Not really. Touchpad on the right has a target audience of... left handed gamers. Wait what? Yeah, they didn't think that through.
Left handed gamers?

The trackpad is on the right, which is where I keep my mouse and everyone else I know keeps their mouse. That's more in line with -right- handed gamers. And given that it hasn't launched yet, we don't know if there is a left-handed option with the trackpad on the other side. Shouldn't be that hard to manage.
Dual core, albeit the fastest one in existence, is still a notch below quads. The ODD was likely sacrificed for better cooling, which... Apple take note please . In any case, bluray drive would've been impossible anyway, given it's even thinner than MBPs.
Up until recently dual-cores were better for gaming than quad or hexa cores. Cycles trumped threads. This trend is shifting, and the next generation of games will be more multi-core friendly. In the battle of balancing performance over portability I can't fault them for dual-core with hyperthreading. And I think they trashed the drive for height and power more than cooling.
This is a swing and a miss by every standard. Keep it under an inch thick, 0.98 is perfectly acceptable, but fit it with a REAL GPU, at least in the orders of the the GTX 560m.
That would defeat their intent entirely. If you wanted to build the current generation of "desktop replacements" aka the current view on gaming laptops.. then yea, that makes sense. If you want to build a laptop designed to be asthetically pleasing, with a respectable battery life, without weighing a ton.. then going with an high-end midrange card is just fine.

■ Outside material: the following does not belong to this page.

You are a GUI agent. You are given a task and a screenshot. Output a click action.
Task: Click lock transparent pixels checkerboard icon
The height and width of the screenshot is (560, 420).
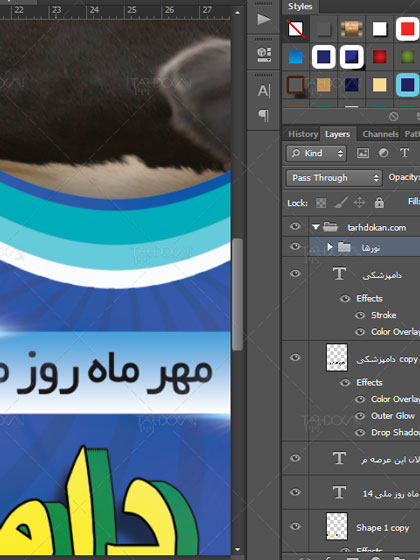pyautogui.click(x=321, y=203)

Same specs in a 15" package for around $1800 and they'd have an audience. Same specs in a 13" package for ~$2000, they'd have an audience. Specs improved to 560m and quad core in a 17" package for ~$2200 and they'd have an audience. Anything else? Not really.
Alienware: m17x - $1800 for comparable specs but no battery life and 30% more weight.
Asus G73S - $1500 for comparable specs but again, bigger and poorer battery.
Macbook Pro (stock with everything except ram upgrade) - $2699
Pricey? Not too much I'd say. Given the innovation of the touchpad/display (similar tech was seen in a $1600 keyboard) and Razer's lack of a supply chain (unlike proven vendors like Apple, Dell and Asus).. the price is actually reasonable for what you're getting.
The MBP is actually a larger, more powerful, more cost efficient Razer. Yeah, the Razer Blade is the MBP's MBP.
Not really!
17" macbook with 8GB DDR RAM? $2,699.00. You're paying $100 for a smaller dual core pro in a black finish with an LCD touchpad. That isn't too bad of a price for a cool feature.
This isn't saving PC gaming (not that it needs saving any way).
Agreed. PC just needs less pandering and more innovation. Something Razer is trying to do that the other gaming companies aren't. The old philosophy of as much power crammed into a "smaller" frame is a model Razer is trying to push away from.